= Thomas Southwell (Jesuit) =

English Jesuit priest, theological writer, and teacher (1592–1637)

Thomas Southwell SJ (1592–1637), born Thomas Bacon, was an English Jesuit priest, theological writer, and teacher.

==Life==
Son of Thomas Bacon and Elizabeth his wife, and elder brother of Nathanael Southwell, he was born at Sculthorpe, near Walsingham, Norfolk. He studied at King's Lynn, and then took the humanity course in the College of St Omer.

Southwell was admitted a student of the English College, Rome on 10 November 1610, entered the Society of Jesus in July 1613, and was professed of the four vows on 19 April 1626. For eight years he was professor of theology in the college of his order at Liège, and he was for a time vice-rector of the college. He died at Watten on 11 December 1637.

==Works==
Southwell's works were:

- Vindiciæ pro Nicolao Smitheo, Liège, 1631.
- Regula viva seu Analysis Fidei in Deo per Ecclesiam nos docentis auctoritatem,’ Antwerp, 1638. It was a defence of the authority of the Roman Catholic Church.
- Quæstio sexagesima S. Thomæ de Sacramento in genere, left in a manuscript that went to the library of the University of Liège.
- A treatise on The First Part of the Sum of St. Thomas Aquinas, un published.

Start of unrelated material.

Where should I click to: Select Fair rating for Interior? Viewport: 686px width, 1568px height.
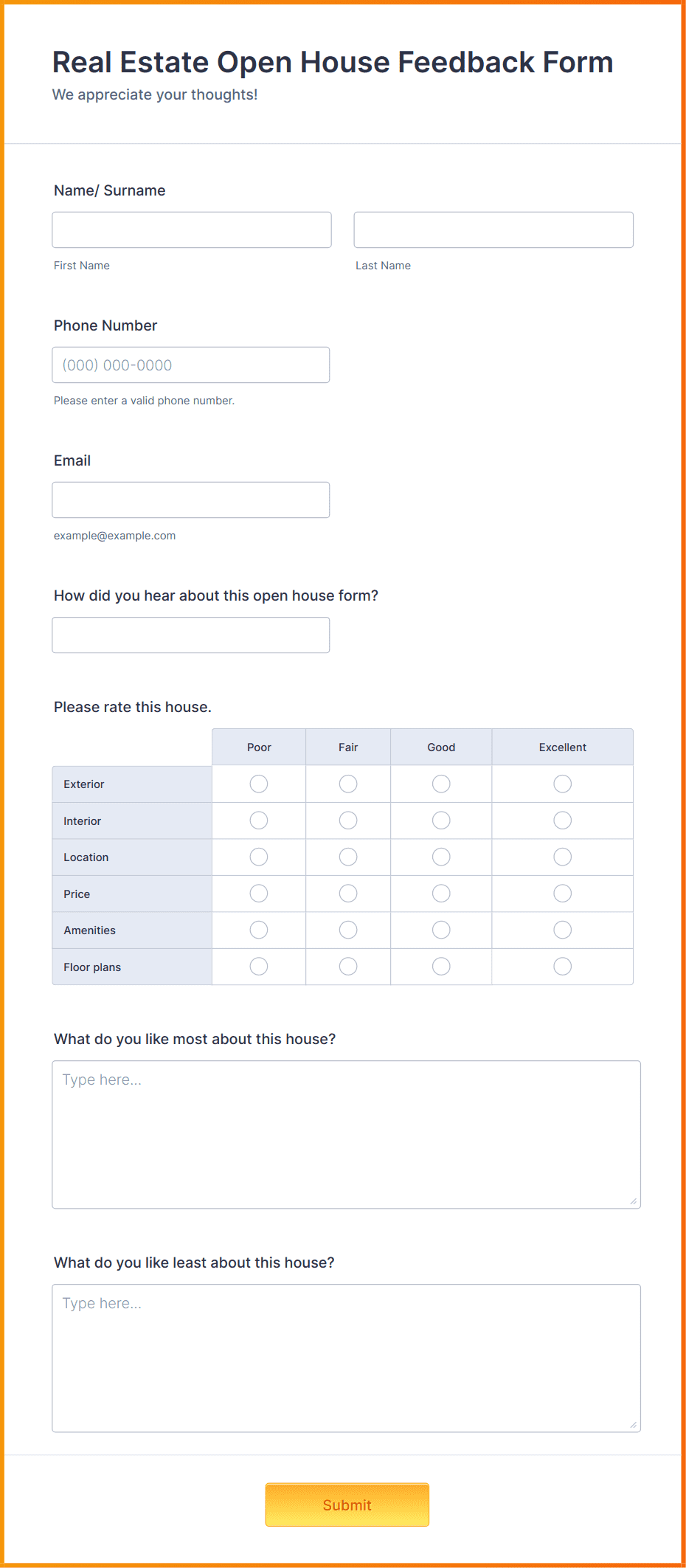(x=348, y=820)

Southwell also wrote a manuscript of case studies in casuistry for "the education of English Catholic missionary priests", focusing "on the problems facing Catholic priests and laymen under persecution in England" during the reign of Charles I, which manuscript has been edited by Peter Holmes and published by the Catholic Record Society as Caroline Casuistry: The Cases of Conscience of Fr Thomas Southwell, SJ.